• What this task involves:
Give back exactly the stretch of data below from the line holding "The height and width of the screenshot is (1334, 616)." through the line holding "Click the MEETING DATE column header", both ends included, and leave the remaining lines out.

Saved data entries
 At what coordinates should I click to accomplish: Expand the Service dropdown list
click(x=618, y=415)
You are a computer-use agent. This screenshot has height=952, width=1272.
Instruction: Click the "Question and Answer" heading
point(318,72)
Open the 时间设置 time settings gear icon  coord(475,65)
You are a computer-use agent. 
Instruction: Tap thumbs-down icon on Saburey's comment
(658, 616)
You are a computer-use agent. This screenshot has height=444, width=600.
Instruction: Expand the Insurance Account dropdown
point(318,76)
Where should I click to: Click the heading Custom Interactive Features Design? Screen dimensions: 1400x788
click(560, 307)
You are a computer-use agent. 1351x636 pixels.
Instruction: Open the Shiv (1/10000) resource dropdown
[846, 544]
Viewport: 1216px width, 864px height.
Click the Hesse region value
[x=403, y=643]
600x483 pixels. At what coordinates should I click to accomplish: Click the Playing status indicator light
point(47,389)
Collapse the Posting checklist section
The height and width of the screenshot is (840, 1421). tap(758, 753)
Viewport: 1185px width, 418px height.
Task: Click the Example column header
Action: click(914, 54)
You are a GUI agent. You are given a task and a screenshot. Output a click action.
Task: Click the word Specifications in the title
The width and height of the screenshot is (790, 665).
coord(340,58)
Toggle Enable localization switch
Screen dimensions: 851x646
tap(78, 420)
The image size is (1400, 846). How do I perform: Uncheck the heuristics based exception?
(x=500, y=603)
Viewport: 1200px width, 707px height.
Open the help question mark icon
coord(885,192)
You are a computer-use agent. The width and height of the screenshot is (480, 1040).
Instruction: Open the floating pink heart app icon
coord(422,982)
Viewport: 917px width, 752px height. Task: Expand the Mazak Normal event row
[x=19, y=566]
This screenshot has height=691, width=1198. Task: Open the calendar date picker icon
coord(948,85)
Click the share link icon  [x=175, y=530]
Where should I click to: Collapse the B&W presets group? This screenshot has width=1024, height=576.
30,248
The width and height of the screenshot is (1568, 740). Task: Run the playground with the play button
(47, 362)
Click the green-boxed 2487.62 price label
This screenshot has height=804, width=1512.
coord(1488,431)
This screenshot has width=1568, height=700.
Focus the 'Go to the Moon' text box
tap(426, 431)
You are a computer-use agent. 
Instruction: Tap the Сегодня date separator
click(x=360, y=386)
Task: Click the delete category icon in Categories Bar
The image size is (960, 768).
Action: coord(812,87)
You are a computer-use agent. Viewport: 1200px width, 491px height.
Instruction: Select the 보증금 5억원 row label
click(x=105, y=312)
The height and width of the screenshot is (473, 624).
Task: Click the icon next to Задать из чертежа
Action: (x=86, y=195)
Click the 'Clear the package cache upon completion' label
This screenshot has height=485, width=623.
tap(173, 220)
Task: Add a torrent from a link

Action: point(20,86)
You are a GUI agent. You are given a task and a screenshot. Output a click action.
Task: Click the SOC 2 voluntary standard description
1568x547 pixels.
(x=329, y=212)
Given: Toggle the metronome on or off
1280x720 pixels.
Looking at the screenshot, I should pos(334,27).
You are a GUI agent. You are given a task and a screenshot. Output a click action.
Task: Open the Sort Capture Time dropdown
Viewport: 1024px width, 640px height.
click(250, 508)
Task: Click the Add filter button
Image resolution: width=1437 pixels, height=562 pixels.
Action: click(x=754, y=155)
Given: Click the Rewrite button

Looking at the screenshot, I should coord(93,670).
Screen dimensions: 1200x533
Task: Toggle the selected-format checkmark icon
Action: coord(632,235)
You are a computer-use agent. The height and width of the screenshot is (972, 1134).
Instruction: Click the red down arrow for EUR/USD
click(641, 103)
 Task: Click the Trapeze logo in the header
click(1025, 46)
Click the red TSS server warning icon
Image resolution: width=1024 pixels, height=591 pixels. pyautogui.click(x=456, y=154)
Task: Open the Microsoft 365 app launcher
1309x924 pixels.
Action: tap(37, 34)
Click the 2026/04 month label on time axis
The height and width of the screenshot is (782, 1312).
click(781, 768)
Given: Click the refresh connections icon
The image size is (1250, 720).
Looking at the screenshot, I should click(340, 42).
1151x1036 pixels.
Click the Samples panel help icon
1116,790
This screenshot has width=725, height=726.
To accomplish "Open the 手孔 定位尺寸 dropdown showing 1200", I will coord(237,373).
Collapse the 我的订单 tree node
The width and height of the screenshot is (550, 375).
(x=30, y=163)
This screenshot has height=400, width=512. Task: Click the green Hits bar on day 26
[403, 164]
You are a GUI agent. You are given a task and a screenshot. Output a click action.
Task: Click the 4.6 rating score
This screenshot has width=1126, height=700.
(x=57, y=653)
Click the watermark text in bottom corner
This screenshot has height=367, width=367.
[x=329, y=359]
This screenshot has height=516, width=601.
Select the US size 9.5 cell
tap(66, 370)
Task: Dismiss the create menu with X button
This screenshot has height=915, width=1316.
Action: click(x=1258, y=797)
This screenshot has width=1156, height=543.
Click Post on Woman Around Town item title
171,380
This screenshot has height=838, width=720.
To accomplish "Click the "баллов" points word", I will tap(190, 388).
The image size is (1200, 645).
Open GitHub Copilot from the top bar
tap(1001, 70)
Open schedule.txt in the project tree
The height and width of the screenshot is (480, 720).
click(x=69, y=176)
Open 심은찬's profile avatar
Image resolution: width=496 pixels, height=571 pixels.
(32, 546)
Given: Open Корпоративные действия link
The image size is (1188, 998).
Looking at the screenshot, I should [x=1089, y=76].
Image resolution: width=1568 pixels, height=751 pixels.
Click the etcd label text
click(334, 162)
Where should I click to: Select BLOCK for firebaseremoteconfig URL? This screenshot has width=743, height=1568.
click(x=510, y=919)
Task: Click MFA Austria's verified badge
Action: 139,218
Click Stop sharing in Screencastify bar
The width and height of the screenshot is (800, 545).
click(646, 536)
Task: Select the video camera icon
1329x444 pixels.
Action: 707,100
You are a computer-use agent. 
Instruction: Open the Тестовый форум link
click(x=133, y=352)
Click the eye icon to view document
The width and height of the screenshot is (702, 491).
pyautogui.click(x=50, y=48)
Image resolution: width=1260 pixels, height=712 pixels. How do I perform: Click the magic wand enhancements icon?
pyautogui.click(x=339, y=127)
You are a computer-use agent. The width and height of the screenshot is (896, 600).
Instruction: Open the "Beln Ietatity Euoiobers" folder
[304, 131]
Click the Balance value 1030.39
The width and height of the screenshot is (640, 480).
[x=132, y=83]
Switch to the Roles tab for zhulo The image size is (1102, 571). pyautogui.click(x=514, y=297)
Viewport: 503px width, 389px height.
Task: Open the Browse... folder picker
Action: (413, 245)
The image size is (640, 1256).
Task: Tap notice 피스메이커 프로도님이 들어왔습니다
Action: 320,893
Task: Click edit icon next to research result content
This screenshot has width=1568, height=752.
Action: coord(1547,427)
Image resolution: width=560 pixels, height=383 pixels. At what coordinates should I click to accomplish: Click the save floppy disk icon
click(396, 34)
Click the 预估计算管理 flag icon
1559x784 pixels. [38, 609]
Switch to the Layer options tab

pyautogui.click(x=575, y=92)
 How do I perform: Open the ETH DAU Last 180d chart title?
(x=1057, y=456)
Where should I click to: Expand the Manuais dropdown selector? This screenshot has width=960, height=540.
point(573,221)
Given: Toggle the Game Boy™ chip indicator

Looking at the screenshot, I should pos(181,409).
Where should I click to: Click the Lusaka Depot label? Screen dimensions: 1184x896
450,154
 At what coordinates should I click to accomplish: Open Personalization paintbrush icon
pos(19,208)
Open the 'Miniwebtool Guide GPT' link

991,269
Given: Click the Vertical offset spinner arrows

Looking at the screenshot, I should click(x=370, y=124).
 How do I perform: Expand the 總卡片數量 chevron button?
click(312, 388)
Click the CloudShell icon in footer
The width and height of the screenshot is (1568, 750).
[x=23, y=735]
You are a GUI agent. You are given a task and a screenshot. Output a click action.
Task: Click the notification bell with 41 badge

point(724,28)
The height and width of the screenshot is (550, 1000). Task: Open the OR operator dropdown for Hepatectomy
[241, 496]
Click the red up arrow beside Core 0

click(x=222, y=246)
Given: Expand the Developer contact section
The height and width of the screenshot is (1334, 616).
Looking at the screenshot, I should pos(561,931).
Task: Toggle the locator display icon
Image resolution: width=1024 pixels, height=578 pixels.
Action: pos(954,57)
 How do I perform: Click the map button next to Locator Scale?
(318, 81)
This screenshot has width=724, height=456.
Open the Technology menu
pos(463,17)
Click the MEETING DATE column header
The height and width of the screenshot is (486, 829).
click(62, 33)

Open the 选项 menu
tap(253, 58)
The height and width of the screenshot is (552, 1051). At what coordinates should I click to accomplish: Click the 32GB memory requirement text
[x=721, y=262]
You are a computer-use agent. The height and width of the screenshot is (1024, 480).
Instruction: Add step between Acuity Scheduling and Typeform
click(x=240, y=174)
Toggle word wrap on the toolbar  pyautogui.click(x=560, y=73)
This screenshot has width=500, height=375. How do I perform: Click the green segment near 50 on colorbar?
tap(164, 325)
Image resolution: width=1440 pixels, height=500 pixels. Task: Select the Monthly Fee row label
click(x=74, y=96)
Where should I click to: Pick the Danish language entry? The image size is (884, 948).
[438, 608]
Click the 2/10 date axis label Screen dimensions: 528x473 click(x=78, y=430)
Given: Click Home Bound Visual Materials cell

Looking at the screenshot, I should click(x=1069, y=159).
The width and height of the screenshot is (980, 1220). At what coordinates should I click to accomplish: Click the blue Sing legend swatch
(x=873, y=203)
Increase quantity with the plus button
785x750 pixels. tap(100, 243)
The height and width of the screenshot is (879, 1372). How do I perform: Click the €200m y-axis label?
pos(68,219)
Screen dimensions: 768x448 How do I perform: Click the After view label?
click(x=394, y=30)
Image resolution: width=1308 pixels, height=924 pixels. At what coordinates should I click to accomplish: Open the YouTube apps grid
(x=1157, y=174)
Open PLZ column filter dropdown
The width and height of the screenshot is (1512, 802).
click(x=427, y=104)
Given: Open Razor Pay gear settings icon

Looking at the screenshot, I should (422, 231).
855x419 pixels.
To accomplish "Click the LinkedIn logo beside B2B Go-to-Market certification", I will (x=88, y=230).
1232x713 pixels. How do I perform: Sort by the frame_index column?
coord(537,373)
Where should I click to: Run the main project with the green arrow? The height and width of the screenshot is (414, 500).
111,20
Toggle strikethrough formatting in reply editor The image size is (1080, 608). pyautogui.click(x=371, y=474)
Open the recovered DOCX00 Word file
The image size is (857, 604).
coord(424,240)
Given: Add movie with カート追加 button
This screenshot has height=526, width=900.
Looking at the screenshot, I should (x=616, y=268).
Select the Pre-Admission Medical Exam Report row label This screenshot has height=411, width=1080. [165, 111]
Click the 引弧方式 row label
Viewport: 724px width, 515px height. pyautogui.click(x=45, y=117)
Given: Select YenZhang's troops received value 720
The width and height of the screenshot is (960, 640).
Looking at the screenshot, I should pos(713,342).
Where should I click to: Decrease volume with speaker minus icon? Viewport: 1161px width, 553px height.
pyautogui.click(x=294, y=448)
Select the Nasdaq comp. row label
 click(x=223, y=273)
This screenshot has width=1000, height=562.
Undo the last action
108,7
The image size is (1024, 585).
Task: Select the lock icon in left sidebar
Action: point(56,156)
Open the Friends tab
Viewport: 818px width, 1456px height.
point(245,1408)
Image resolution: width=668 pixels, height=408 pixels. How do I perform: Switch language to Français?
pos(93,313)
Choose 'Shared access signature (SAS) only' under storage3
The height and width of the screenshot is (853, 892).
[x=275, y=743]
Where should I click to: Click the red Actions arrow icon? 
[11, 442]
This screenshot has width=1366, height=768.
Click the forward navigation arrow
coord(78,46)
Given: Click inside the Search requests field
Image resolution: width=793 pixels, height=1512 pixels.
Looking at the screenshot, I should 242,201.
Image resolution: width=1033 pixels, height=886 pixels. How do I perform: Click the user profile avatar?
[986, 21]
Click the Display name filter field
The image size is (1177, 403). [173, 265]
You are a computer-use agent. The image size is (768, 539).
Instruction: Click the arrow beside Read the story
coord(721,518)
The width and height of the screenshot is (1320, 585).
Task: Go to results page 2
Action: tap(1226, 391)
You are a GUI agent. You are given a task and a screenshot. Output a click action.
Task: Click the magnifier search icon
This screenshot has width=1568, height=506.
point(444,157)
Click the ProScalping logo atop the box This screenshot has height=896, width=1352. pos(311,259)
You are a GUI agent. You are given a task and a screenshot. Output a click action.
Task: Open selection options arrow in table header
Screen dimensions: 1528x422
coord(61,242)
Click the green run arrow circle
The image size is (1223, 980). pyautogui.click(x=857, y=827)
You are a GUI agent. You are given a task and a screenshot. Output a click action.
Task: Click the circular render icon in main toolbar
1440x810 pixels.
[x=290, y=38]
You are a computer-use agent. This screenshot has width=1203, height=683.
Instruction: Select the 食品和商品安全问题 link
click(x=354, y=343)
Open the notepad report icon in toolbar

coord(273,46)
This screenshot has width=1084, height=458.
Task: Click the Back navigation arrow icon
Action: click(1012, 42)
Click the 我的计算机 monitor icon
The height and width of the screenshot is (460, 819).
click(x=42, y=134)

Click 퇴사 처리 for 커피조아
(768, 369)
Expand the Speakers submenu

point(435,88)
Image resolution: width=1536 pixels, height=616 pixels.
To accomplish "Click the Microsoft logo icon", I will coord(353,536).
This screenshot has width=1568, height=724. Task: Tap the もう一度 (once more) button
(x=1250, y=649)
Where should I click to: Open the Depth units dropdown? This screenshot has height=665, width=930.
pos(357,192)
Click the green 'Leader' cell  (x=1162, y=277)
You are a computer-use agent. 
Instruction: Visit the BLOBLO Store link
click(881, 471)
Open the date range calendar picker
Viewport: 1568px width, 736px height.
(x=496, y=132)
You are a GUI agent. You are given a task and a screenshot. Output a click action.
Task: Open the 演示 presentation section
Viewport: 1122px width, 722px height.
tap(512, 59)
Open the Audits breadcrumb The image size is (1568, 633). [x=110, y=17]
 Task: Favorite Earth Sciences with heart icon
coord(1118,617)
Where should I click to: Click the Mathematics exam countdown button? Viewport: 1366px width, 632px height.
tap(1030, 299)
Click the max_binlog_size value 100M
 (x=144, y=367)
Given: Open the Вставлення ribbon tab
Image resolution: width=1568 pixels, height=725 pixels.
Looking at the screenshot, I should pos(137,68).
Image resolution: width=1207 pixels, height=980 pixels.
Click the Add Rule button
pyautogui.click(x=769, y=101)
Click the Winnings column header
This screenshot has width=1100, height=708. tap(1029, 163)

• Result of the exercise:
The height and width of the screenshot is (1334, 616).
Looking at the screenshot, I should pos(561,931).
Task: Toggle the locator display icon
Image resolution: width=1024 pixels, height=578 pixels.
Action: pos(954,57)
 How do I perform: Click the map button next to Locator Scale?
(318, 81)
This screenshot has width=724, height=456.
Open the Technology menu
pos(463,17)
Click the MEETING DATE column header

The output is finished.